Wicker Park Lutheran Church
Rev. Jason S. Glombicki
March 2, 2022
Jesus said, “Beware of practicing your piety before others in order to be seen by them; for then you have no reward from your Father in heaven.” A key term here is “piety.” Which if we were translate it more literally, we’d get the term “righteousness.” Now, in Matthew’s gospel when we hear “righteousness” our alarm bells should be going off. Remember, Matthew writes to a primarily Jewish context where righteousness was vital to living in alignment with God’s will. Righteousness, at its essence, is right conduct and correct observance. In tonight’s reading Jesus used a few examples to contrast (a) the type of righteousness that is true and genuine with (b) the type of righteousness that is an act or hypocritical. He explained that true righteousness doesn’t seek to be praised after caring for another, that true righteousness does not need to be seen in prayer, and that true righteousness does not make a spectacle out of religious and spiritual practices. Rather, true righteousness restores a right relationship with God and others. In other words, imposter righteousness performs an act because of the benefits he/she/they will receive; true righteousness does it for the good of the cosmos.

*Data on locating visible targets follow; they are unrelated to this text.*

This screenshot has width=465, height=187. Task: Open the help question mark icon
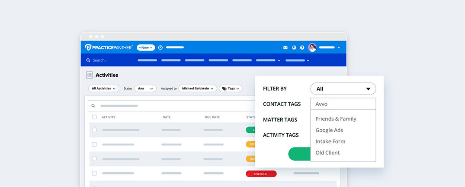click(302, 48)
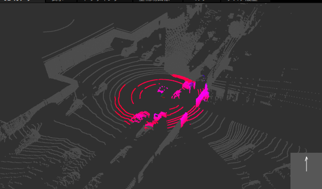The width and height of the screenshot is (322, 189).
Task: Select the leftmost tab in the top bar
Action: pyautogui.click(x=22, y=1)
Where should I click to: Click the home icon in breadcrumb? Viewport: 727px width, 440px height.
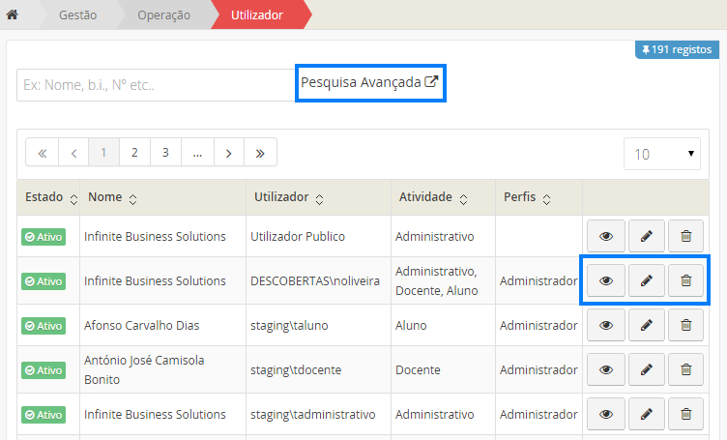13,15
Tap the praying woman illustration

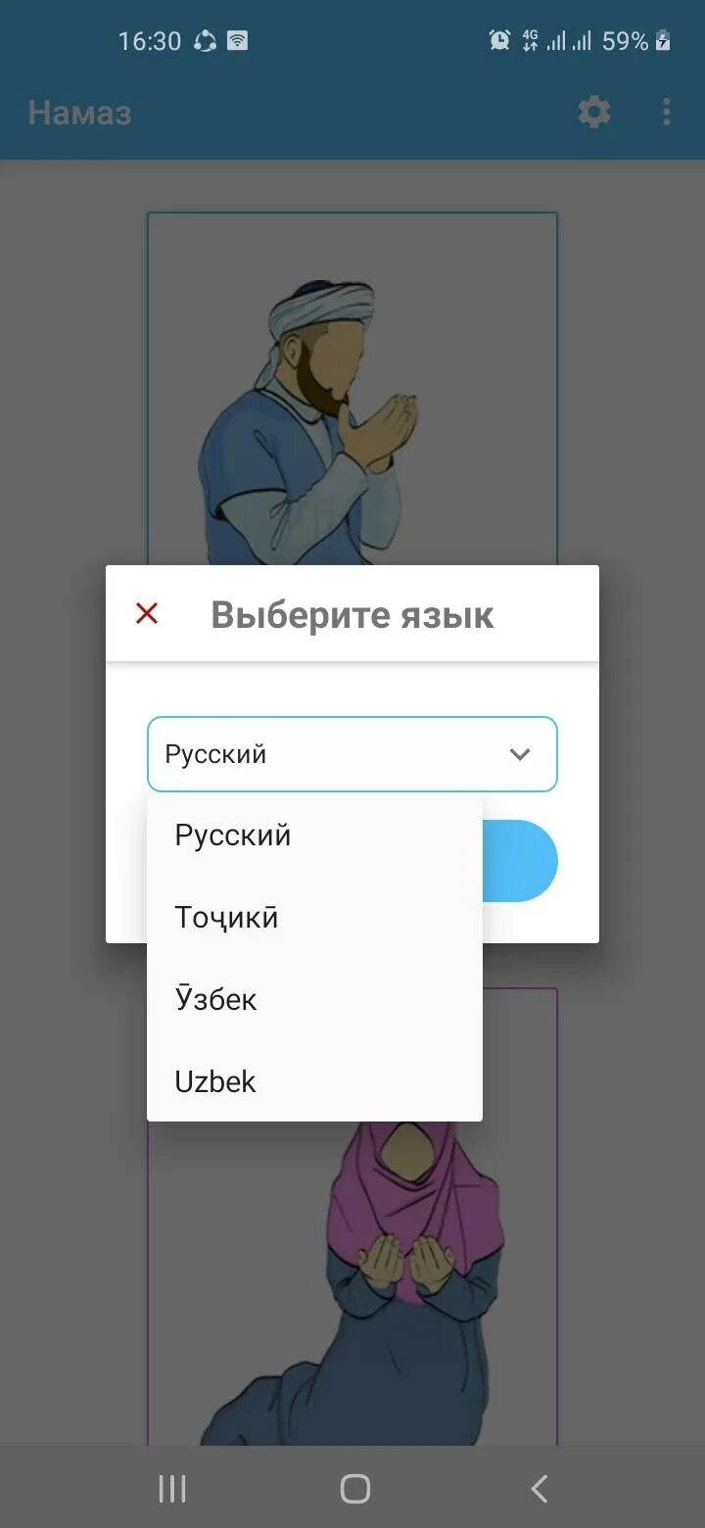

As we begin the season of Lent, this is the journey before us. It’s the season where we strive to embody true righteousness. To do that, we gather on a later winter evening to begin with truth-telling. We begin with the stark reality that we are a blip on the time horizon of the universe. We acknowledge that we come from the dust of the universe that has been around for over 14 billion years. We acknowledge that our bodies will one day be void of the breath that is emblematic of life and that we will return to dust.
Some of us might see that truth-telling as depressing, but I find it much more inspiring and mystical. After all, if you are dust, or star dust, and I am made of the same, then we are truly of the same essence. That acknowledgement lets us confess the lies we are told. To confess the ways that we have tried to say that your dust is not my dust, and our dust is not the dust of you all. But what we name to be true on this day is that you are dust, I am dust, and we are all dust. We are the dust of our ancestors, the dust of our universe, and the dust of our God.
This acknowledgement is central to the Lenten season. For the divisions we see between nations and peoples, comes from the false belief that we are essentially different. That false belief has led to a war in Ukrainian. That false belief has led to the rejection of refugees and immigrants at our southern border. That false belief is what led officials to make accusations of child abuse against parents who love their trans- children. That false belief shows itself time and again when we ignore the realities of climate change, when we let personal comfort trump the protection of the most vulnerable, and when we look at how racism began. You see, the roots of this false belief are in our inability to internalize that we have the same essence. That is not to say that we don’t have beautiful differences to be appreciated, but rather that at our core we are all dust.
This is no easy pursuit. It requires us to put aside those lenses that prevent us from seeing the fullness of God and others. That is why, we’re challenging ourselves to do this work together. In the days ahead, we’ll begin a Lenten journey that will seek to reveal the limitations of a patriarchal lens and how we might be opened to an integrated sense of how God and our neighbors are one with us. During our Lenten Project, we’ll have the opportunity to put our money where our mouth is as we acknowledge that the financial gifts we have received are intended to be used for the good of all. We will be challenged and opened to the new ways God works through us.
So, friends, on this night I invite you to join me on this journey. To walk with me as we seek to align ourselves with God’s true righteousness. To remind me and to allow me to remind you of the dusty cross our foreheads. To recall that we are the same dust as all of creation, and that this dusty cross is in the same place where we were marked as God’s beloved in baptism. For, we have a God who embodies the fullness of our interconnected essence. We have a God who is the totality of that dust and the fullness of all that is. Our God is the God of love that binds all things together. Amen.